Stored items:
==============================

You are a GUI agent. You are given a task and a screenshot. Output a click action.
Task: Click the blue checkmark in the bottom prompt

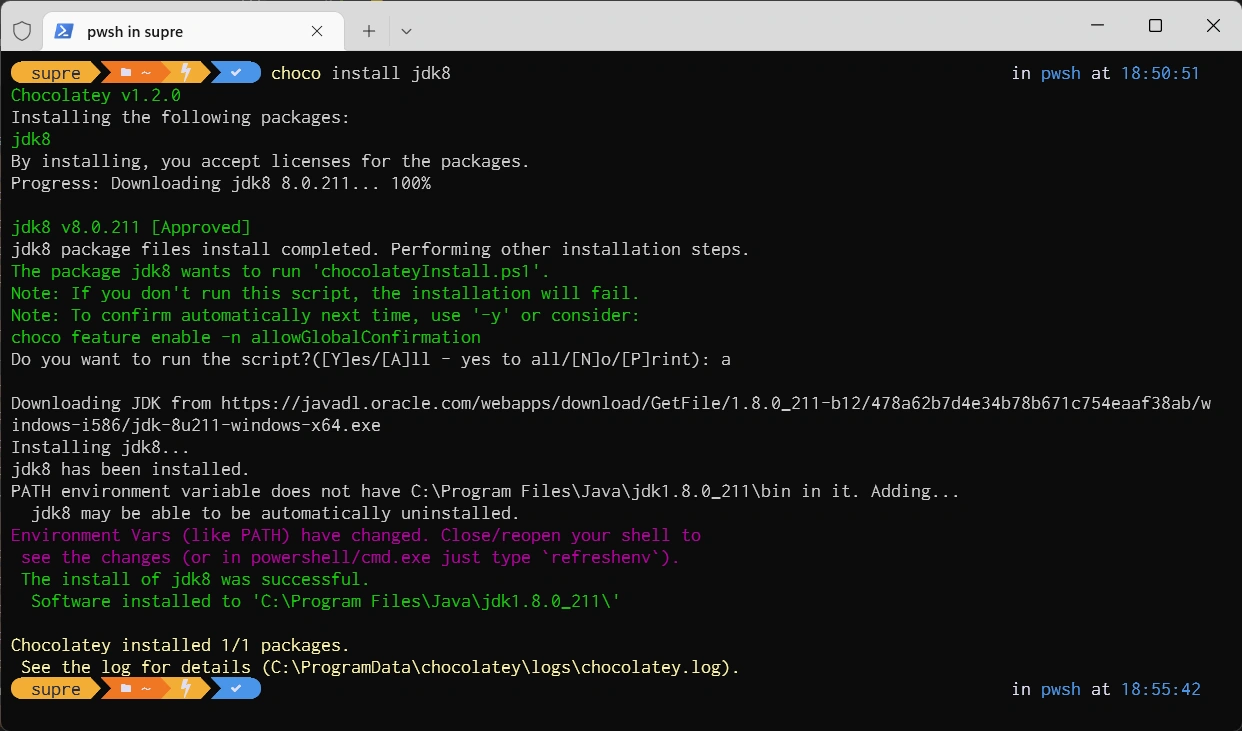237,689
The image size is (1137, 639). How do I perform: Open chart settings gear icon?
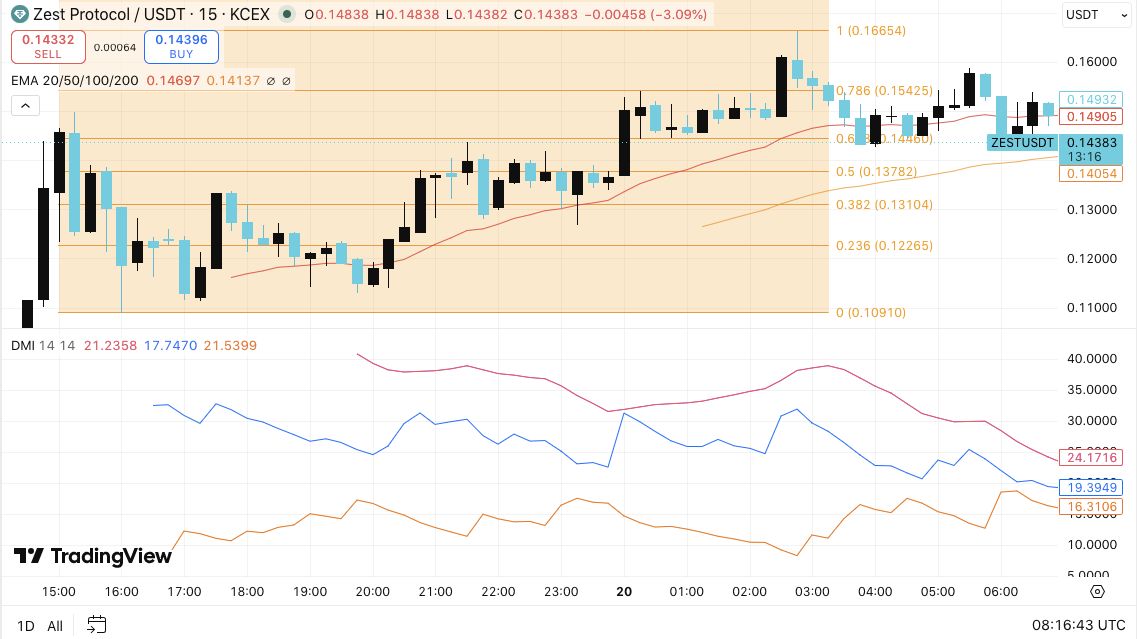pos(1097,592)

==============================

Directions for this task → Every line from the one with "The image size" through the end of the records is to be reproduced exactly, and the pictures are to be left out.

Answer to this problem →
The image size is (1137, 639). How do I perform: Open chart settings gear icon?
pos(1097,592)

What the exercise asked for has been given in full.